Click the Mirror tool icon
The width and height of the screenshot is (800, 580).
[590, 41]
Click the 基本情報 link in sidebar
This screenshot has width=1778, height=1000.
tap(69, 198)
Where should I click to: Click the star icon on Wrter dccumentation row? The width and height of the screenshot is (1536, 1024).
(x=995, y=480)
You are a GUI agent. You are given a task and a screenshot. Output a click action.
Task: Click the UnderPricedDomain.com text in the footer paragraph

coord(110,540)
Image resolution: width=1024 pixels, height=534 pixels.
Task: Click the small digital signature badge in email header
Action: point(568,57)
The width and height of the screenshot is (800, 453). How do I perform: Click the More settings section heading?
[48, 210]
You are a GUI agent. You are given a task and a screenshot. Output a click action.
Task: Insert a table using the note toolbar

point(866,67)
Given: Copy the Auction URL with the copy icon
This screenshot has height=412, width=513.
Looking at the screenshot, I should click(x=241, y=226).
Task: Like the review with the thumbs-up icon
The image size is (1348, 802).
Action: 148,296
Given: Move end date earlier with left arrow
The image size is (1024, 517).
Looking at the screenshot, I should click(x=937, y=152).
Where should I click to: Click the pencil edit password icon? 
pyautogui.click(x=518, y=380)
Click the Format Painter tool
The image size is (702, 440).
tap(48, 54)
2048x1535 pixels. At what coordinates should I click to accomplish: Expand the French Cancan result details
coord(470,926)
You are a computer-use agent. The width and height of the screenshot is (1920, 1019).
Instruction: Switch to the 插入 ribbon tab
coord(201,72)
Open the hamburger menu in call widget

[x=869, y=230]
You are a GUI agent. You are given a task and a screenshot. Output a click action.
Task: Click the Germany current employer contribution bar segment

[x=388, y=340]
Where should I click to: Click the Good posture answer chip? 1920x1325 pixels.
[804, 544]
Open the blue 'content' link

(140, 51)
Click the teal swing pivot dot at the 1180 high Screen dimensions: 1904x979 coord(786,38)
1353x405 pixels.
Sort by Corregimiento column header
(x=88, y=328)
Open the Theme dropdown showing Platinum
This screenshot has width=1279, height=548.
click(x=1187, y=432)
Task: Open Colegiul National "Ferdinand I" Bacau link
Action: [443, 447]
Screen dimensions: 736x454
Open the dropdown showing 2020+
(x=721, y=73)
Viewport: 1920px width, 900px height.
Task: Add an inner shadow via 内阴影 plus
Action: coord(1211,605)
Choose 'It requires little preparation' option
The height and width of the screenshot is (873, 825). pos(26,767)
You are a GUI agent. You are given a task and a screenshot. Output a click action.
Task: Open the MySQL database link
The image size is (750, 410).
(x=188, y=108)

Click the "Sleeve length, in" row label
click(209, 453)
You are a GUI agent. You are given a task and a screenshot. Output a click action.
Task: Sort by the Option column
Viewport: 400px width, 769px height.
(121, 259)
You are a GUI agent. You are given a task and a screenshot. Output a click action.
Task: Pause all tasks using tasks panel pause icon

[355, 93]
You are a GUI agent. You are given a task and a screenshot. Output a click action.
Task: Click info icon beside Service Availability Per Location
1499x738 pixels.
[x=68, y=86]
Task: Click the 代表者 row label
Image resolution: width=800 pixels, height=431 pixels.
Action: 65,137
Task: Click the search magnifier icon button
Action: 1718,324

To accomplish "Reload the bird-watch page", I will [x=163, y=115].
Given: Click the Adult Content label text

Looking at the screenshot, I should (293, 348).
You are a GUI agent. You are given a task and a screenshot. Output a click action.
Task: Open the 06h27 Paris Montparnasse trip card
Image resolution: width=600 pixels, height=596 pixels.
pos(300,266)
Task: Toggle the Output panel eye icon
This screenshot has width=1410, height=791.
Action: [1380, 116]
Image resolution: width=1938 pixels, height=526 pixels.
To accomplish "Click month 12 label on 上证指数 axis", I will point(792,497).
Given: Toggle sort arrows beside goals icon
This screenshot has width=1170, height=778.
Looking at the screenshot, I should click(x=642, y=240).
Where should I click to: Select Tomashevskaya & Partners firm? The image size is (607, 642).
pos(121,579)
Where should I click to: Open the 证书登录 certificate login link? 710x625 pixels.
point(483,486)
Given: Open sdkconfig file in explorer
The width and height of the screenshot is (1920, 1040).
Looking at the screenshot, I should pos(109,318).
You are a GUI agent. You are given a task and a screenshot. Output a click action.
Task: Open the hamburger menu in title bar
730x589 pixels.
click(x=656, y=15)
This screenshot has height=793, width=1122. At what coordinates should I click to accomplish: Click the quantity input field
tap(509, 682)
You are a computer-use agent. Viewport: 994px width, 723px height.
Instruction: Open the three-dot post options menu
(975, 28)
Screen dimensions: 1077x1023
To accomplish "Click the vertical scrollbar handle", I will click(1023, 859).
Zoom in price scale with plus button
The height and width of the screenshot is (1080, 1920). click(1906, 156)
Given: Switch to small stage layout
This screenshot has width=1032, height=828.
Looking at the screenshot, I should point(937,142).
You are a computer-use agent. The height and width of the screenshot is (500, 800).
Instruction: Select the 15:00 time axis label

=-=-=

INSTRUCTIONS FOR THE TASK:
Turn every line of the data above into a numbered list, skipping the blank lines.

REPLY:
1. Click the Mirror tool icon
2. The width and height of the screenshot is (800, 580).
3. [590, 41]
4. Click the 基本情報 link in sidebar
5. This screenshot has width=1778, height=1000.
6. tap(69, 198)
7. Where should I click to: Click the star icon on Wrter dccumentation row? The width and height of the screenshot is (1536, 1024).
8. (x=995, y=480)
9. You are a GUI agent. You are given a task and a screenshot. Output a click action.
10. Task: Click the UnderPricedDomain.com text in the footer paragraph
11. coord(110,540)
12. Image resolution: width=1024 pixels, height=534 pixels.
13. Task: Click the small digital signature badge in email header
14. Action: point(568,57)
15. The width and height of the screenshot is (800, 453). How do I perform: Click the More settings section heading?
16. [48, 210]
17. You are a GUI agent. You are given a task and a screenshot. Output a click action.
18. Task: Insert a table using the note toolbar
19. point(866,67)
20. Given: Copy the Auction URL with the copy icon
21. This screenshot has height=412, width=513.
22. Looking at the screenshot, I should click(x=241, y=226).
23. Task: Like the review with the thumbs-up icon
24. The image size is (1348, 802).
25. Action: 148,296
26. Given: Move end date earlier with left arrow
27. The image size is (1024, 517).
28. Looking at the screenshot, I should click(x=937, y=152).
29. Where should I click to: Click the pencil edit password icon? 
30. pyautogui.click(x=518, y=380)
31. Click the Format Painter tool
32. The image size is (702, 440).
33. tap(48, 54)
34. 2048x1535 pixels. At what coordinates should I click to accomplish: Expand the French Cancan result details
35. coord(470,926)
36. You are a computer-use agent. The width and height of the screenshot is (1920, 1019).
37. Instruction: Switch to the 插入 ribbon tab
38. coord(201,72)
39. Open the hamburger menu in call widget
40. [x=869, y=230]
41. You are a GUI agent. You are given a task and a screenshot. Output a click action.
42. Task: Click the Germany current employer contribution bar segment
43. [x=388, y=340]
44. Where should I click to: Click the Good posture answer chip? 1920x1325 pixels.
45. [804, 544]
46. Open the blue 'content' link
47. (140, 51)
48. Click the teal swing pivot dot at the 1180 high Screen dimensions: 1904x979 coord(786,38)
49. 1353x405 pixels.
50. Sort by Corregimiento column header
51. (x=88, y=328)
52. Open the Theme dropdown showing Platinum
53. This screenshot has width=1279, height=548.
54. click(x=1187, y=432)
55. Task: Open Colegiul National "Ferdinand I" Bacau link
56. Action: [443, 447]
57. Screen dimensions: 736x454
58. Open the dropdown showing 2020+
59. (x=721, y=73)
60. Viewport: 1920px width, 900px height.
61. Task: Add an inner shadow via 内阴影 plus
62. Action: coord(1211,605)
63. Choose 'It requires little preparation' option
64. The height and width of the screenshot is (873, 825). pos(26,767)
65. You are a GUI agent. You are given a task and a screenshot. Output a click action.
66. Task: Open the MySQL database link
67. The image size is (750, 410).
68. (x=188, y=108)
69. Click the "Sleeve length, in" row label
70. click(209, 453)
71. You are a GUI agent. You are given a task and a screenshot. Output a click action.
72. Task: Sort by the Option column
73. Viewport: 400px width, 769px height.
74. (121, 259)
75. You are a GUI agent. You are given a task and a screenshot. Output a click action.
76. Task: Pause all tasks using tasks panel pause icon
77. [355, 93]
78. You are a GUI agent. You are given a task and a screenshot. Output a click action.
79. Task: Click info icon beside Service Availability Per Location
80. 1499x738 pixels.
81. [x=68, y=86]
82. Task: Click the 代表者 row label
83. Image resolution: width=800 pixels, height=431 pixels.
84. Action: 65,137
85. Task: Click the search magnifier icon button
86. Action: 1718,324
87. To accomplish "Reload the bird-watch page", I will [x=163, y=115].
88. Given: Click the Adult Content label text
89. Looking at the screenshot, I should (293, 348).
90. You are a GUI agent. You are given a task and a screenshot. Output a click action.
91. Task: Open the 06h27 Paris Montparnasse trip card
92. Image resolution: width=600 pixels, height=596 pixels.
93. pos(300,266)
94. Task: Toggle the Output panel eye icon
95. This screenshot has width=1410, height=791.
96. Action: [1380, 116]
97. Image resolution: width=1938 pixels, height=526 pixels.
98. To accomplish "Click month 12 label on 上证指数 axis", I will point(792,497).
99. Given: Toggle sort arrows beside goals icon
100. This screenshot has width=1170, height=778.
101. Looking at the screenshot, I should click(x=642, y=240).
102. Where should I click to: Select Tomashevskaya & Partners firm? The image size is (607, 642).
103. pos(121,579)
104. Where should I click to: Open the 证书登录 certificate login link? 710x625 pixels.
105. point(483,486)
106. Given: Open sdkconfig file in explorer
107. The width and height of the screenshot is (1920, 1040).
108. Looking at the screenshot, I should pos(109,318).
109. You are a GUI agent. You are given a task and a screenshot. Output a click action.
110. Task: Open the hamburger menu in title bar
111. 730x589 pixels.
112. click(x=656, y=15)
113. This screenshot has height=793, width=1122. At what coordinates should I click to accomplish: Click the quantity input field
114. tap(509, 682)
115. You are a computer-use agent. Viewport: 994px width, 723px height.
116. Instruction: Open the three-dot post options menu
117. (975, 28)
118. Screen dimensions: 1077x1023
119. To accomplish "Click the vertical scrollbar handle", I will click(1023, 859).
120. Zoom in price scale with plus button
121. The height and width of the screenshot is (1080, 1920). click(1906, 156)
122. Given: Switch to small stage layout
123. This screenshot has width=1032, height=828.
124. Looking at the screenshot, I should point(937,142).
125. You are a computer-use agent. The height and width of the screenshot is (500, 800).
126. Instruction: Select the 15:00 time axis label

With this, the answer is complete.